### EXERCISE AIM
From the first line to the last, write out the material exactly.

• • • •

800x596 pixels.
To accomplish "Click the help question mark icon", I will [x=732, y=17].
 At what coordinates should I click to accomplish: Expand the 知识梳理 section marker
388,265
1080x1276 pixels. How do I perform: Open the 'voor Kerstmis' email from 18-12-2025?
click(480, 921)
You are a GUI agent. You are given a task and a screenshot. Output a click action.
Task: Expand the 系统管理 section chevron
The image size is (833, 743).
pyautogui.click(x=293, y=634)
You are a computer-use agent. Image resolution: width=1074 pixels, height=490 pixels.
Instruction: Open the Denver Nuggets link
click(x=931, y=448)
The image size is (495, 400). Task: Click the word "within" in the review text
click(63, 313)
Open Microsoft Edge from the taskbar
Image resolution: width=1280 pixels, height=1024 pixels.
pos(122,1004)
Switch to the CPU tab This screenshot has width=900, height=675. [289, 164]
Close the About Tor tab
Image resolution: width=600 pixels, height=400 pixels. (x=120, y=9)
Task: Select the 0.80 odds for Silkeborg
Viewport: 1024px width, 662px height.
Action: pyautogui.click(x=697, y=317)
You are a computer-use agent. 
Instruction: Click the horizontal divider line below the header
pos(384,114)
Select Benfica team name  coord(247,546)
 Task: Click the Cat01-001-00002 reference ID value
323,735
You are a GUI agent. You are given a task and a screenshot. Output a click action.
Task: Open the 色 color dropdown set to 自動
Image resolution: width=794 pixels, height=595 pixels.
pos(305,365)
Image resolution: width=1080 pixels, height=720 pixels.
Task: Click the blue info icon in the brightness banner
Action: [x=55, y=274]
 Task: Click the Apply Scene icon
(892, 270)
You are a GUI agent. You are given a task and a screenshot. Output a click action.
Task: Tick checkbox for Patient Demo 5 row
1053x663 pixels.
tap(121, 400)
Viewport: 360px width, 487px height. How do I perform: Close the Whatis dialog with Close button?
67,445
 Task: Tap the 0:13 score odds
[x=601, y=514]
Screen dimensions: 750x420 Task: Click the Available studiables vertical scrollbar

• • • •

### THE COMPLETED TASK
800x596 pixels.
To accomplish "Click the help question mark icon", I will [x=732, y=17].
 At what coordinates should I click to accomplish: Expand the 知识梳理 section marker
388,265
1080x1276 pixels. How do I perform: Open the 'voor Kerstmis' email from 18-12-2025?
click(480, 921)
You are a GUI agent. You are given a task and a screenshot. Output a click action.
Task: Expand the 系统管理 section chevron
The image size is (833, 743).
pyautogui.click(x=293, y=634)
You are a computer-use agent. Image resolution: width=1074 pixels, height=490 pixels.
Instruction: Open the Denver Nuggets link
click(x=931, y=448)
The image size is (495, 400). Task: Click the word "within" in the review text
click(63, 313)
Open Microsoft Edge from the taskbar
Image resolution: width=1280 pixels, height=1024 pixels.
pos(122,1004)
Switch to the CPU tab This screenshot has width=900, height=675. [289, 164]
Close the About Tor tab
Image resolution: width=600 pixels, height=400 pixels. (x=120, y=9)
Task: Select the 0.80 odds for Silkeborg
Viewport: 1024px width, 662px height.
Action: pyautogui.click(x=697, y=317)
You are a computer-use agent. 
Instruction: Click the horizontal divider line below the header
pos(384,114)
Select Benfica team name  coord(247,546)
 Task: Click the Cat01-001-00002 reference ID value
323,735
You are a GUI agent. You are given a task and a screenshot. Output a click action.
Task: Open the 色 color dropdown set to 自動
Image resolution: width=794 pixels, height=595 pixels.
pos(305,365)
Image resolution: width=1080 pixels, height=720 pixels.
Task: Click the blue info icon in the brightness banner
Action: [x=55, y=274]
 Task: Click the Apply Scene icon
(892, 270)
You are a GUI agent. You are given a task and a screenshot. Output a click action.
Task: Tick checkbox for Patient Demo 5 row
1053x663 pixels.
tap(121, 400)
Viewport: 360px width, 487px height. How do I perform: Close the Whatis dialog with Close button?
67,445
 Task: Tap the 0:13 score odds
[x=601, y=514]
Screen dimensions: 750x420 Task: Click the Available studiables vertical scrollbar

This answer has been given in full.